Take the line with "693x479 pixels." as the first and the last line of the data as the end. Write out both and every line between exactly, except pictures.
BEGIN Available data
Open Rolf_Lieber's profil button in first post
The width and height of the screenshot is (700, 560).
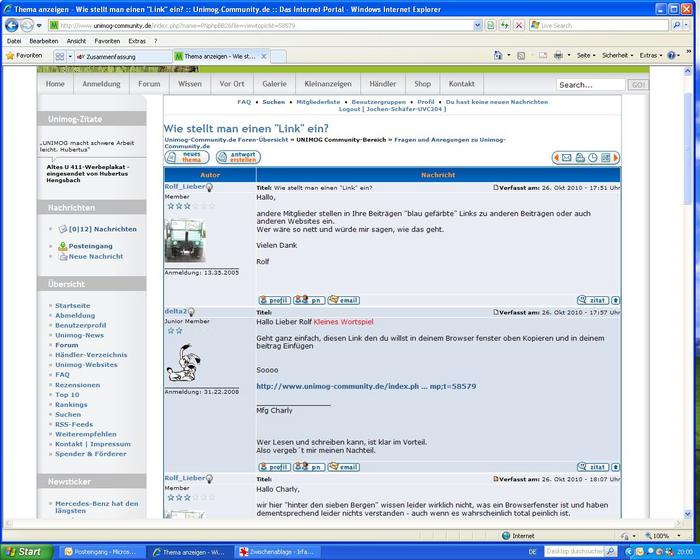[x=274, y=300]
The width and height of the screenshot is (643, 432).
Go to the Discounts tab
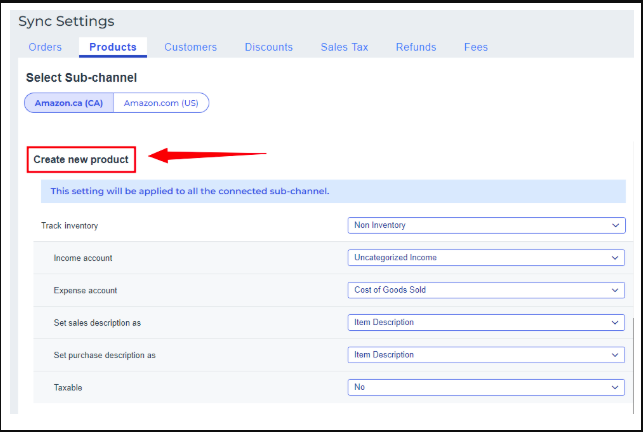[268, 47]
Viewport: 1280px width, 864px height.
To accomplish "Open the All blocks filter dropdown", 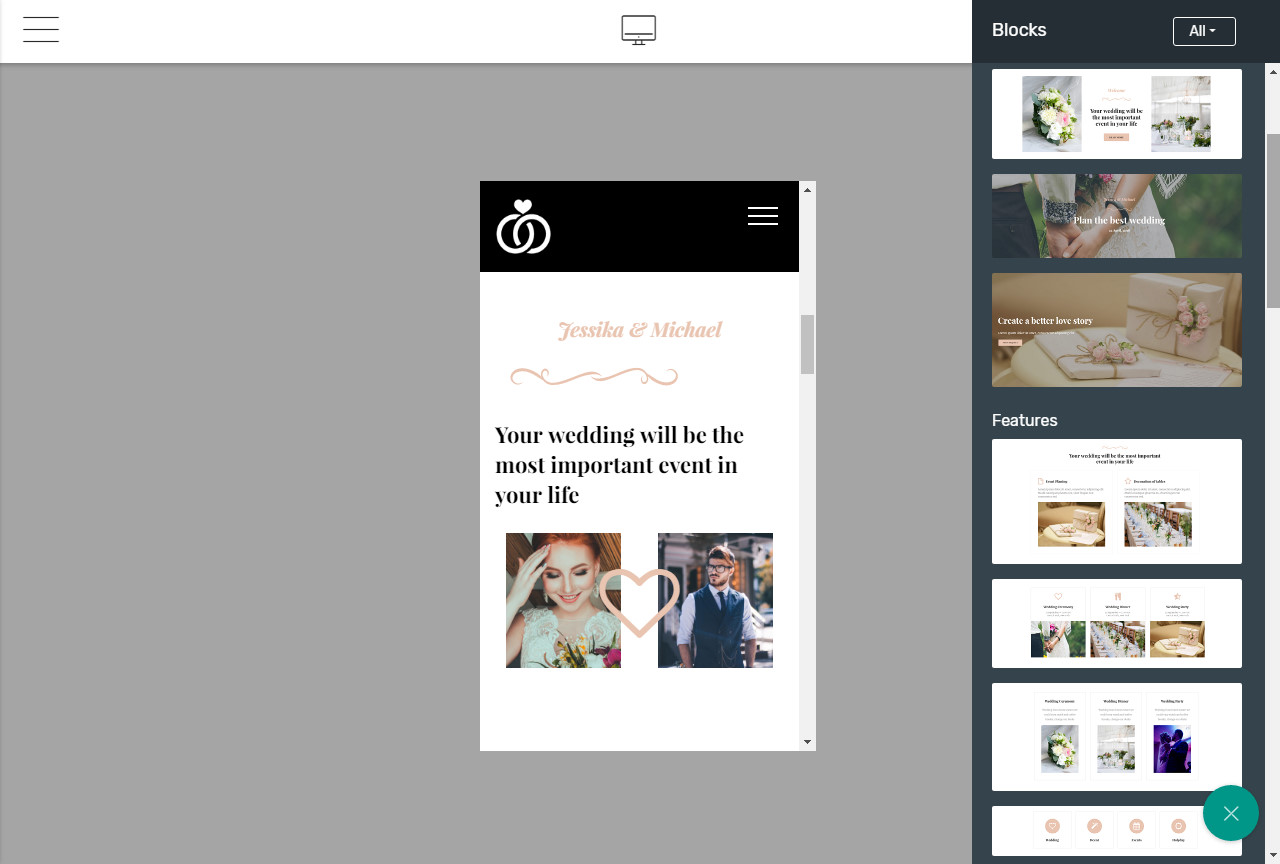I will pos(1204,31).
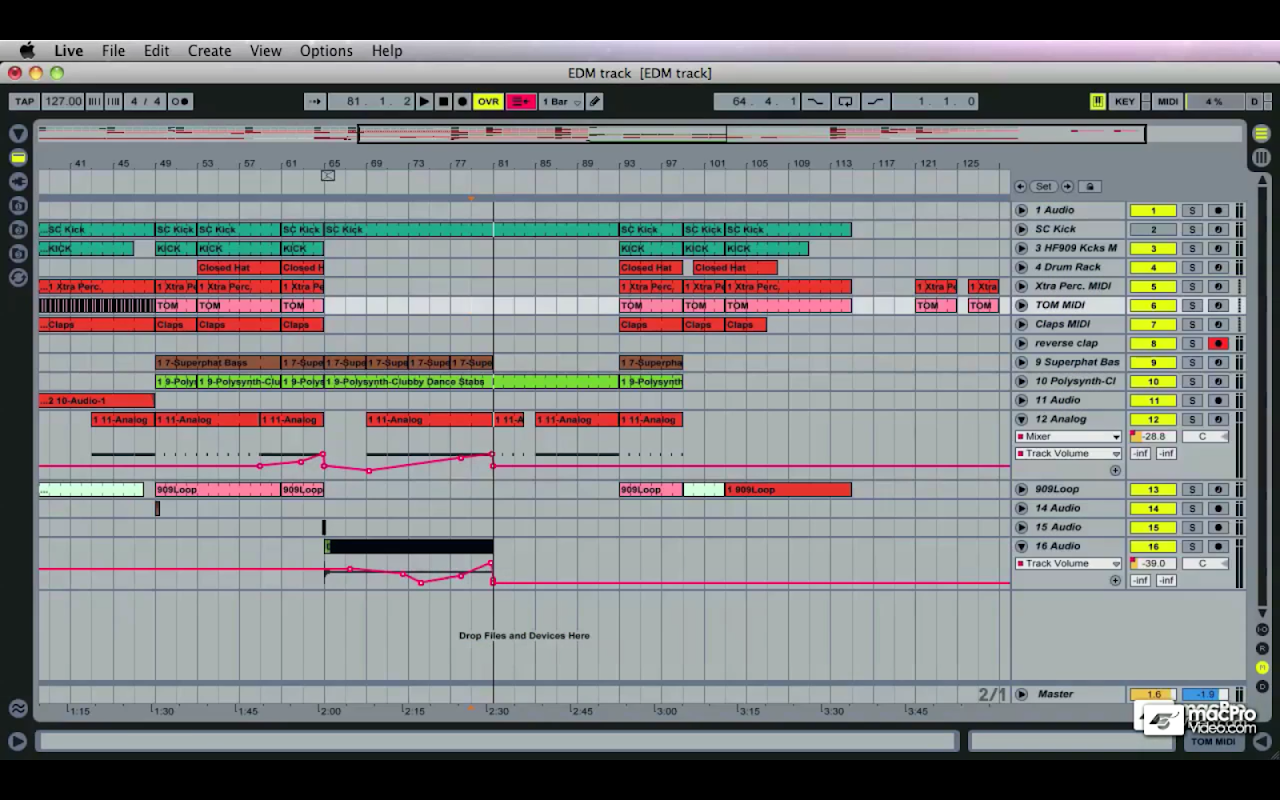Image resolution: width=1280 pixels, height=800 pixels.
Task: Enable the Loop switch in transport
Action: pos(845,101)
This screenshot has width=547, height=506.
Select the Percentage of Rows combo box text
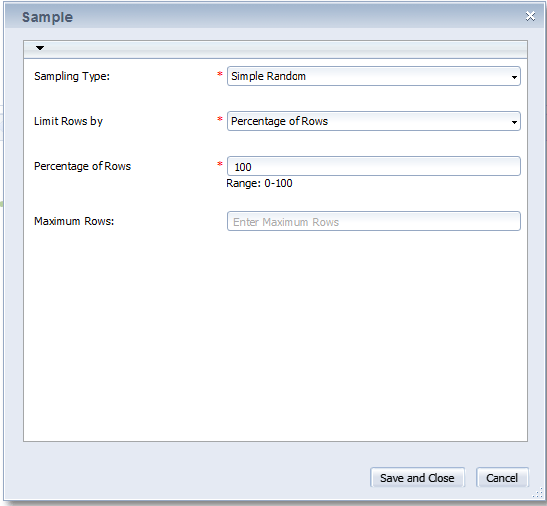279,121
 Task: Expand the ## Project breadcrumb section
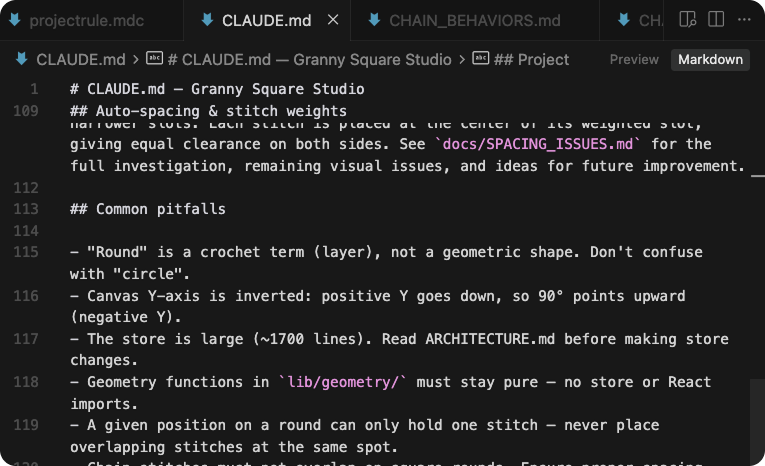point(532,59)
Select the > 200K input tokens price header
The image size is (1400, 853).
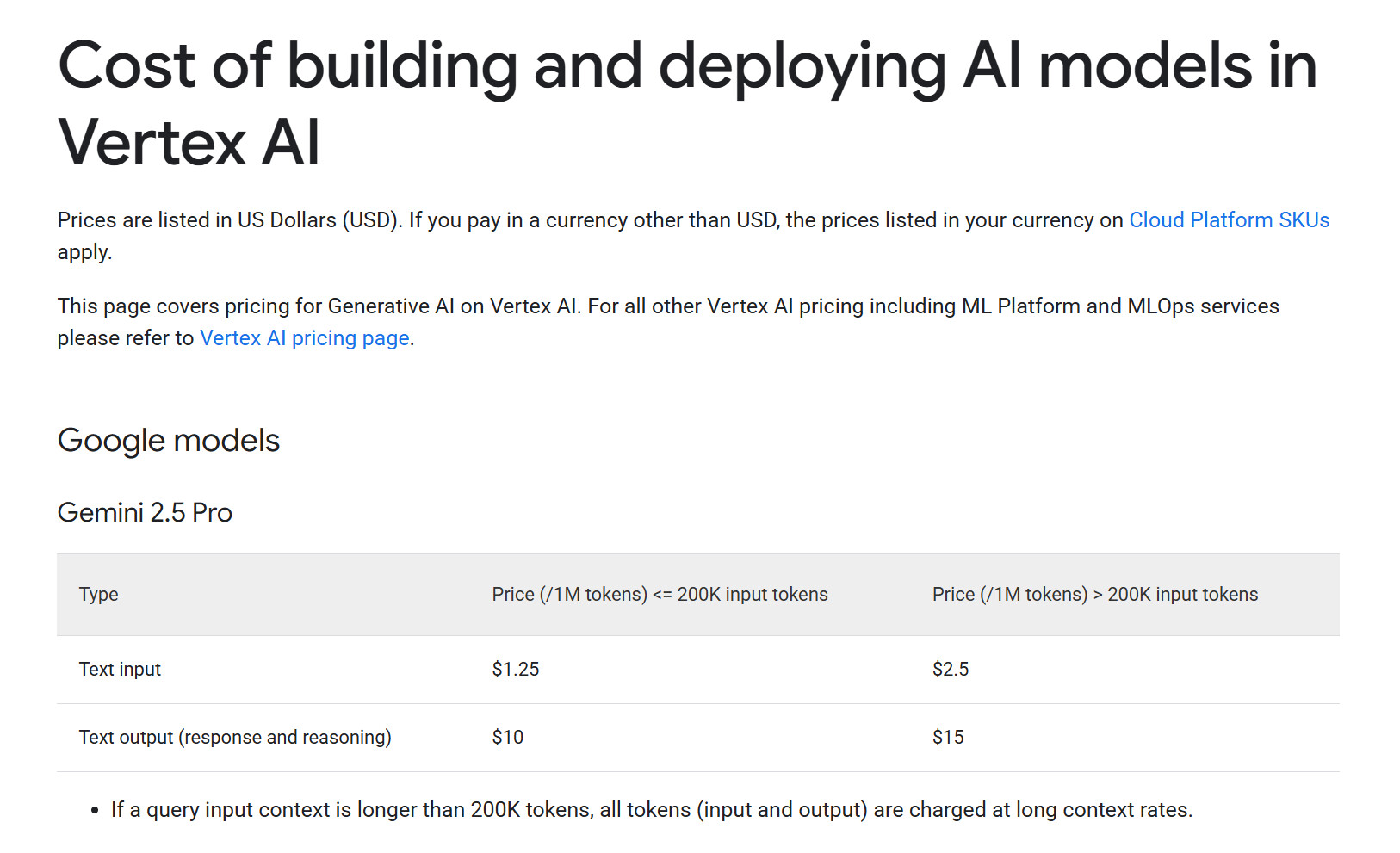1094,595
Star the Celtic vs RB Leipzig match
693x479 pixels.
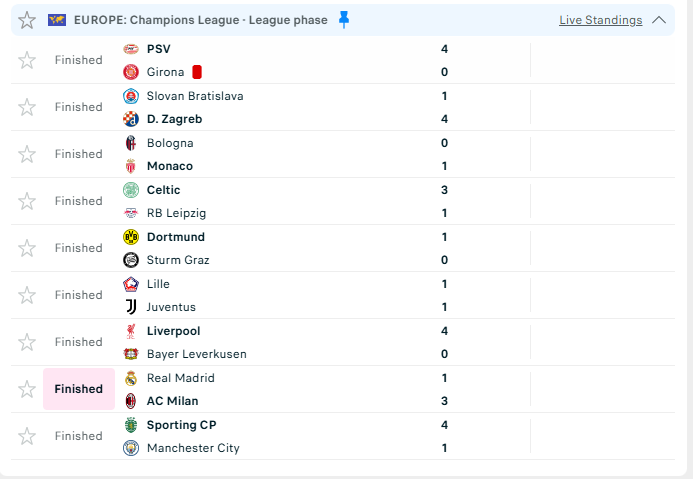pos(27,201)
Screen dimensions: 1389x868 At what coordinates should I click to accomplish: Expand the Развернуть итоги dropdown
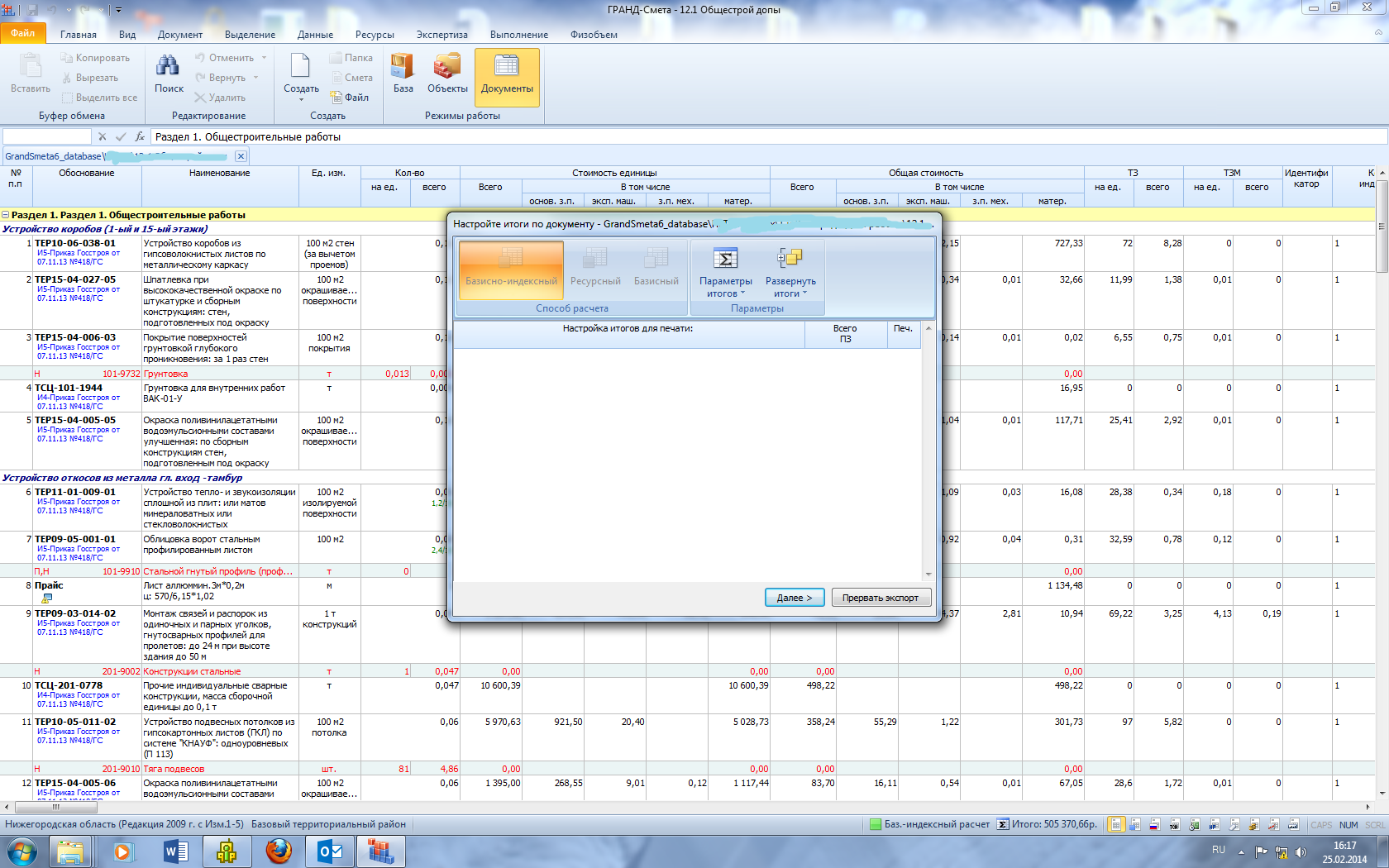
END Available data
■ Output for this exercise:
693x479 pixels.
pos(27,201)
Screen dimensions: 1389x868 At what coordinates should I click to accomplish: Expand the Развернуть итоги dropdown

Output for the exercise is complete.